With more than $4.7 million in National Institutes of Health funding and some $70 million in total active grant funding, Saltz has more than 325 publications and 70 invited presentations to his credit. He is trained both as a computer scientist and as a medical scientist. He received his MD and his PhD (computer science) degrees at Duke University. He completed a residency in clinical pathology at Johns Hopkins University and is a board-certified clinical pathologist.

As chief medical information officer for Emory Healthcare, Saltz will direct strategic planning and implementation of the comprehensive Emory Medical Information Enterprise. He will guide recruitment, research and resource allocation for informatics programs across academic departments. Additionally, he will lead the further development of Emory’s external partnerships in bioinformatics, including those with the Georgia Institute of Technology, Children’s Healthcare of Atlanta, Morehouse School of Medicine, the Atlanta Veterans Affairs Medical Center, the Georgia Research Alliance and the Georgia Cancer Coalition.

“Dr.

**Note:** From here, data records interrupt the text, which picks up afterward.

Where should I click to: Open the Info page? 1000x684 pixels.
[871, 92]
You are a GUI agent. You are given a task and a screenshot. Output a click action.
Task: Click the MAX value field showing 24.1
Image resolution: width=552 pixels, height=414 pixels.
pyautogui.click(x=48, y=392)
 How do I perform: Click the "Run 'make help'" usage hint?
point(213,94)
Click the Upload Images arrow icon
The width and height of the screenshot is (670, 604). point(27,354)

Saltz will help us achieve our vision of transforming health and healing by applying computer science to the overarching challenges facing the biological and biomedical sciences,” says Sanfilippo. “He will accelerate our already outstanding momentum in biomedical research as we continue to increase the quality of care we provide to our patients and their families. His addition to our faculty is a significant step forward toward our goal of being the 21st century model of an academic health sciences and health services center.”

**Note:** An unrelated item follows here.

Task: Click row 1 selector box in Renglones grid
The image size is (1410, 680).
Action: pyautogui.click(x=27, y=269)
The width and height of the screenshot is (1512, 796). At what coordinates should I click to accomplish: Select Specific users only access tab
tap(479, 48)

Among his many noteworthy achievements, Saltz has been a leader in the cancer Biomedical Informatics Grid (caBIG), an initiative of the National Cancer Institute Center for Biomedical Informatics and Information Technology. The initiative helps cancer researchers, clinicians and patients share relevant data and information, speed translation of new cancer diagnostics and therapies from the laboratory to the community and help fully realize the potential of predictive health. Saltz has spearheaded other groundbreaking biomedical information projects in cardiovascular medicine, clinical research and imaging. While at Johns Hopkins in 1996, he created prototypes for the first virtual microscope software.

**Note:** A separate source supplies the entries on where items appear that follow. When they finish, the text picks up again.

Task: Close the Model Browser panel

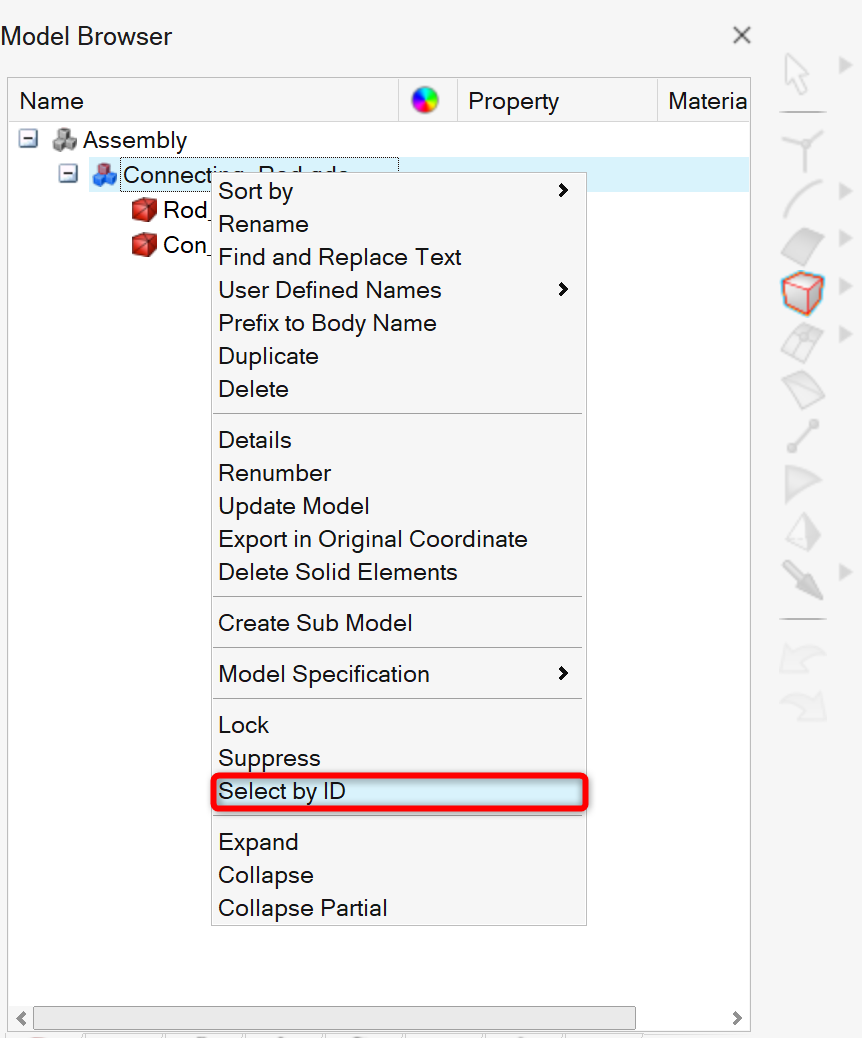Action: coord(741,36)
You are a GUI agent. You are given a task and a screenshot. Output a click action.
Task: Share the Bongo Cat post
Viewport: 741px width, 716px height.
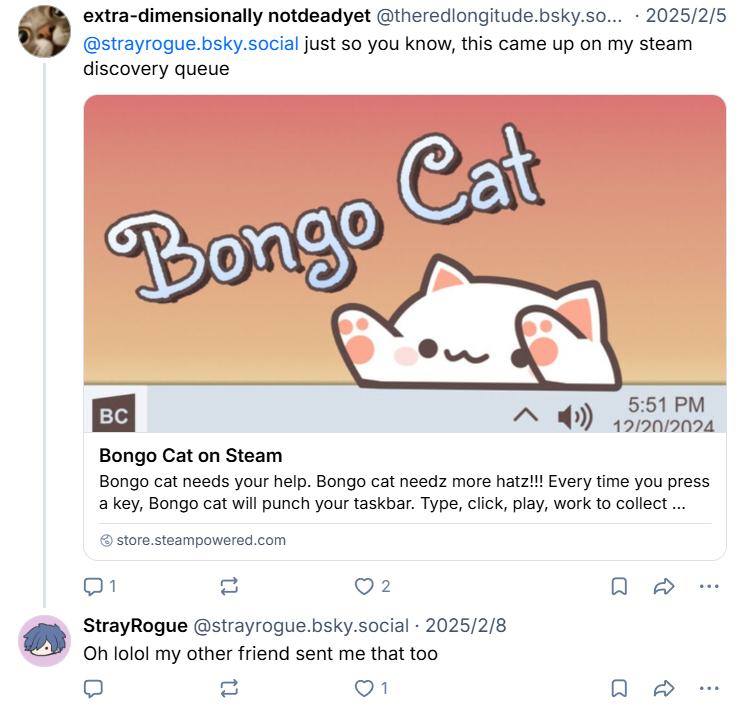click(664, 587)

The field of bioinformatics uses computer technology to analyze and interpret a wealth of biological data generated from fundamental research and translates that information into the knowledge necessary to develop medical innovations. Biomedical informatics will enhance established and emerging Emory programs in the neurosciences, predictive health, computational and life sciences, transplantation, global health, vaccines and inflammation, regenerative medicine, respiratory health, cardiovascular health, cancer and clinical trials.